--- START ---
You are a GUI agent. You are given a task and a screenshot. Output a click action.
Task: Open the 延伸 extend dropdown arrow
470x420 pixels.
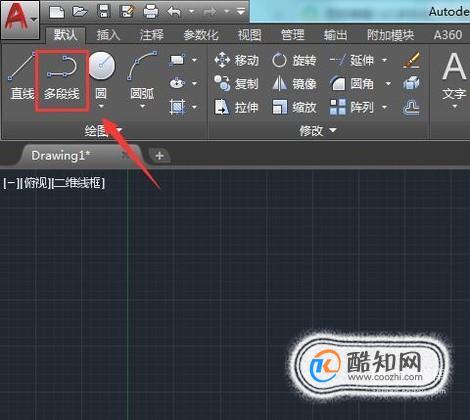tap(384, 60)
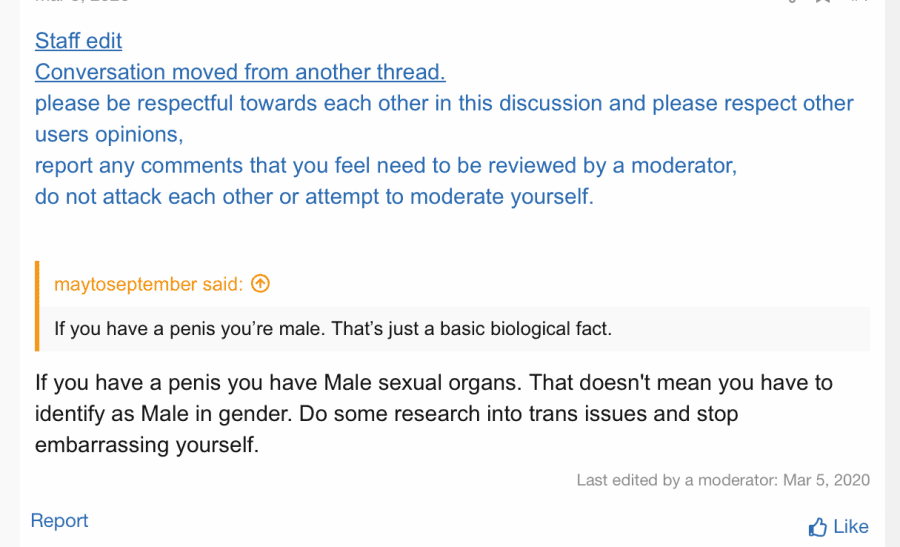
Task: Report this post
Action: click(x=59, y=521)
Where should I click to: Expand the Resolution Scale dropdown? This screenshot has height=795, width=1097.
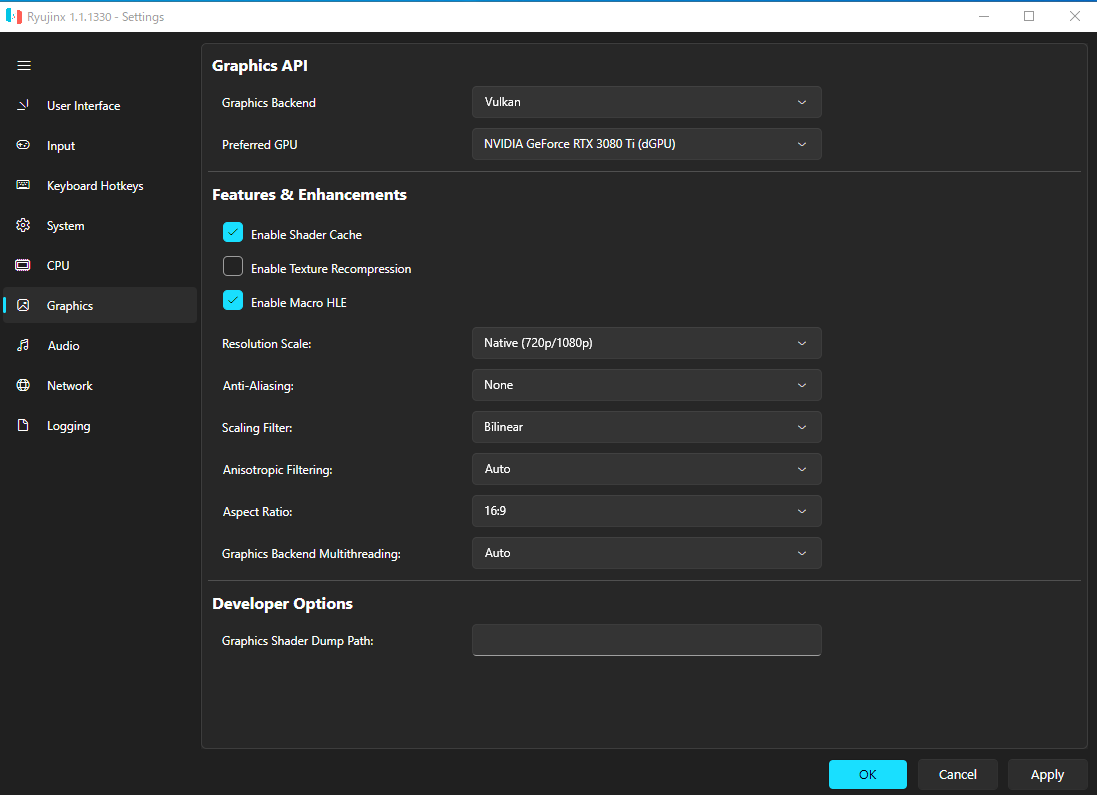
--- END ---
▶ WHAT THE TASK ASKS: Check every line above for the string "dropdown" and copy those that have it.

▶ ANSWER TO THIS EXERCISE:
Task: Open the 延伸 extend dropdown arrow
Where should I click to: Expand the Resolution Scale dropdown? This screenshot has height=795, width=1097.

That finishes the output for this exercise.